Multiple supportive therapies are often required for patients with sepsis. Noninvasive or invasive mechanical ventilation may be needed for patients with acute respiratory distress syndrome. Mechanical ventilatory support should be based on the principles discussed in Chapter 227. When required, sedation should be guided by protocols that target predetermined end points (e.g., sedation scales), with daily interruption or lightening of sedation with awakening and retitration of sedative agents. Neuromuscular blocking agents should be avoided, if possible, to decrease the likelihood of the development of critical illness polyneuromyopathy, although a short (≤ 48 h) course of neuromuscular blocking agents is recommended for patients with acute respiratory distress syndrome and sepsis. Glycemic control in critically ill patients has been the subject of considerable debate, with evolution of target values over the past decade. The NICE-SUGAR (Normoglycaemia in Intensive Care Evaluation and Survival Using Glucose Algorithm Regulation) study has greatly influenced the Surviving Sepsis Guidelines in this regard. A use of a protocol-based approach is recommended, commencing with intravenously administered insulin when two consecutive blood glucose levels are greater than 180 mg/dL, and targeting an upper blood glucose level of 180 mg/dL or less.

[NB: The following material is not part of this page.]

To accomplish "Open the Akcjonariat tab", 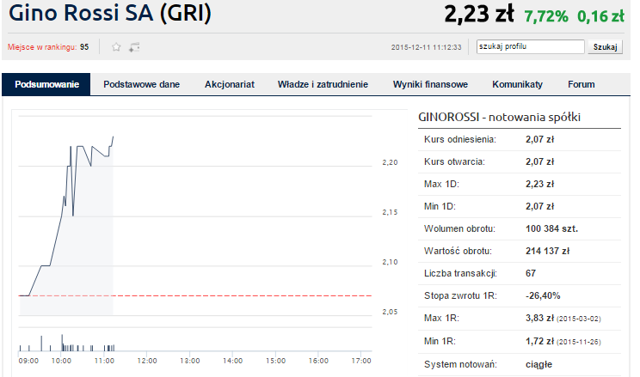I will [229, 84].
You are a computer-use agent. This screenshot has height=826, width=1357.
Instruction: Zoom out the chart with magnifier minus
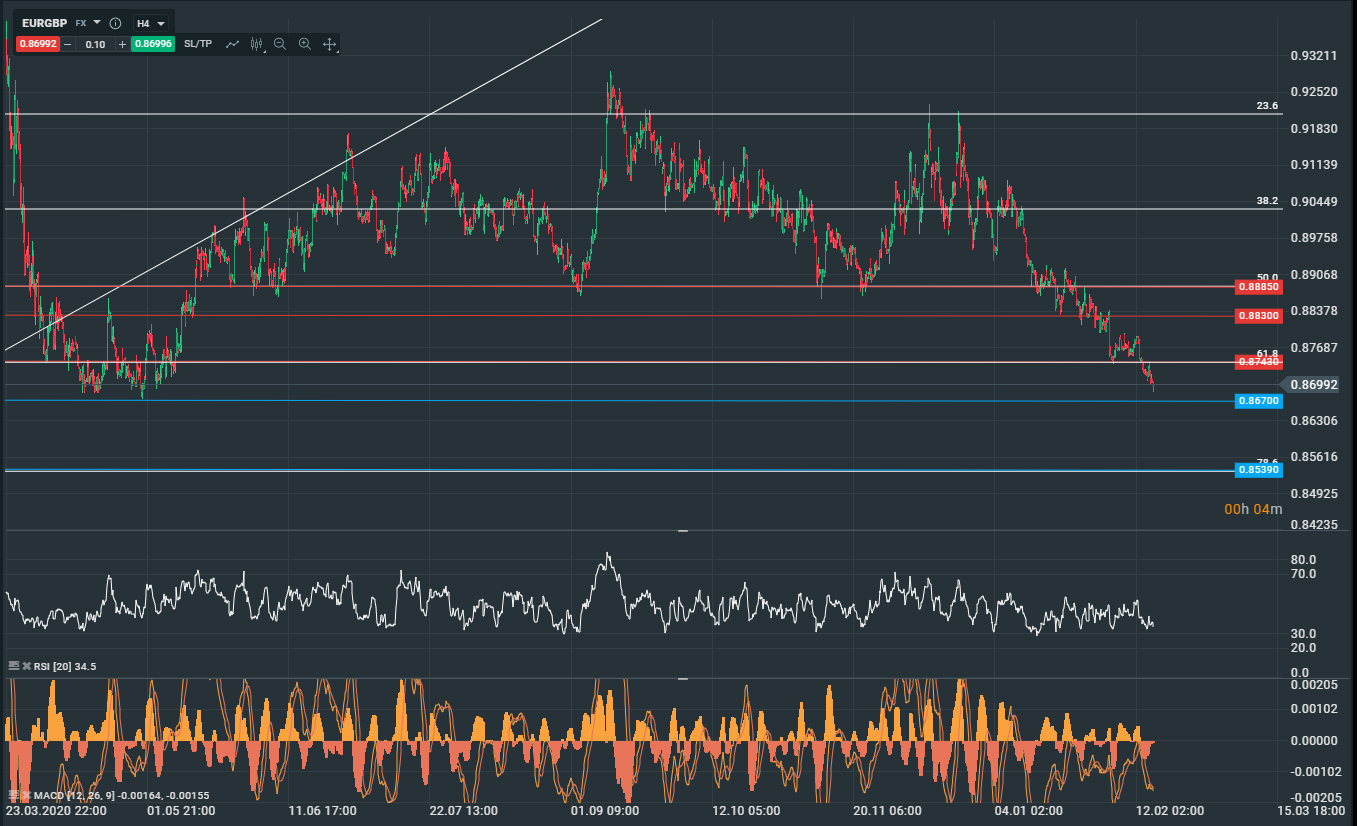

Renal failure is common in patients with septic shock, and renal replacement therapy should be initiated as appropriate. Continuous renal replacement therapy and intermittent hemodialysis are equivalent in patients with severe sepsis and acute renal failure, but continuous techniques may facilitate management of fluid balance in hemodynamically unstable patients.

In addition to the aforementioned therapies, other proven practices (e.g., deep venous thrombosis and stress ulcer prophylaxis, optimal nutrition support) should be used in patients with sepsis.

Unfortunately, septic shock has a mortality rate between 25% and 50%, which is directly related to the number of organ failures. An important aspect of management is communication of likely outcomes to family members or health care surrogates and, when appropriate, consideration for limitation of support.